-- Start of Source excerpt --

4

Show that if $W_1$ and $W_2$ are finite-dimensional subspaces of $V$ , then there exists a natural exact sequence $0 \rightarrow W_1 \cap W_2 \rightarrow W_1 \oplus W_2 \rightarrow W_1 +W_2 \rightarrow 0$ and use it to get a proof of $\dim (W_1 +W_2) = \dim W_1 + \dim W_2 - \dim W_1 \cap W_2$.

Use the 1st isomorphism theorem?

Michael Hardy
  • 1
user4593
  • 451

1 Answers1

6

The sequence has two "$\mapsto$", which I'll call $\Phi_1, \Phi_2$; the first should be the map $v \mapsto (v,v)$ and the second is $(v,w) \mapsto v - w$. That way the image of the first map is precisely the kernel of the second.

Now use the first isomorphism theorem, which gives an isomorphism $W_1 \oplus W_2/\ker \Phi_2 \mapsto W_1 + W_2$. So it suffices to compute the dimension of the domain of this map.

But $\ker \Phi_2 = \text{Im } \Phi_1$; the map $\Phi_1$ injects and so the dimension of its image is $\dim W_1 \cap W_2$ and (as you can check) the dimension of a quotient space is equal to the difference of the dimensions (in the finite dimensional case).

We conclude that $\dim (W_1 + W_2) = \dim W_1 + \dim W_2 - \dim(W_1 \cap W_2)$, as $\dim W_1 \oplus W_2 = \dim W_1 + \dim W_2$.

-- End of Source excerpt --
-- Start of Stored rows --

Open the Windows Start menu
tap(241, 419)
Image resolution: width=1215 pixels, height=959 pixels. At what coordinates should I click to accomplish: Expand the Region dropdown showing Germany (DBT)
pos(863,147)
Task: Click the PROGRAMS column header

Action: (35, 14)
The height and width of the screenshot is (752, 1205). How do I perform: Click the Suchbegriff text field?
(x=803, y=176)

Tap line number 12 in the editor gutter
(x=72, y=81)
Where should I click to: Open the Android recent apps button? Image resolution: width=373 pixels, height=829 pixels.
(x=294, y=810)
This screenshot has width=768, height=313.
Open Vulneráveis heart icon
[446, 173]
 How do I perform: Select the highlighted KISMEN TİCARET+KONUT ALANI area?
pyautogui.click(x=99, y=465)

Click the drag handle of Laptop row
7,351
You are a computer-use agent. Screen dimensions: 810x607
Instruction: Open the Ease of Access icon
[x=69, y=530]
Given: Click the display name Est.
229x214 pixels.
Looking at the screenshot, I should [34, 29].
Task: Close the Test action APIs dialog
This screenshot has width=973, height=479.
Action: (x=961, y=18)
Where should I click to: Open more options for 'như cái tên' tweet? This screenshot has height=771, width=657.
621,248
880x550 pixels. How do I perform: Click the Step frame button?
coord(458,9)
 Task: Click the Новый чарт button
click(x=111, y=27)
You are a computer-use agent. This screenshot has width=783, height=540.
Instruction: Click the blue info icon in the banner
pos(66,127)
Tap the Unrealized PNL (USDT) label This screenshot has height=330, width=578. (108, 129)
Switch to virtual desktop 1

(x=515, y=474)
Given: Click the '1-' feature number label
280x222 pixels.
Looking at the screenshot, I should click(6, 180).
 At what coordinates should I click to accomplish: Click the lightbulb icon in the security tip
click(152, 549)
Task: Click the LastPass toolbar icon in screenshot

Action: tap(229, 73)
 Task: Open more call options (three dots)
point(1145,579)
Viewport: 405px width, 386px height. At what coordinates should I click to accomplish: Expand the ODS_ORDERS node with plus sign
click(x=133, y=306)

-- End of Stored rows --

## To do
[1] Write out the passage of the dimension-formula thread that begins at the words "The sequence has" and stops after the words "finite dimensional case).".
[2] In the dimension-formula thread, which map does the answer propose as the first map of the sequence?

## Full answers
[1]
The sequence has two "$\mapsto$", which I'll call $\Phi_1, \Phi_2$; the first should be the map $v \mapsto (v,v)$ and the second is $(v,w) \mapsto v - w$. That way the image of the first map is precisely the kernel of the second.

Now use the first isomorphism theorem, which gives an isomorphism $W_1 \oplus W_2/\ker \Phi_2 \mapsto W_1 + W_2$. So it suffices to compute the dimension of the domain of this map.

But $\ker \Phi_2 = \text{Im } \Phi_1$; the map $\Phi_1$ injects and so the dimension of its image is $\dim W_1 \cap W_2$ and (as you can check) the dimension of a quotient space is equal to the difference of the dimensions (in the finite dimensional case).

[2] The map $v \mapsto (v,v)$.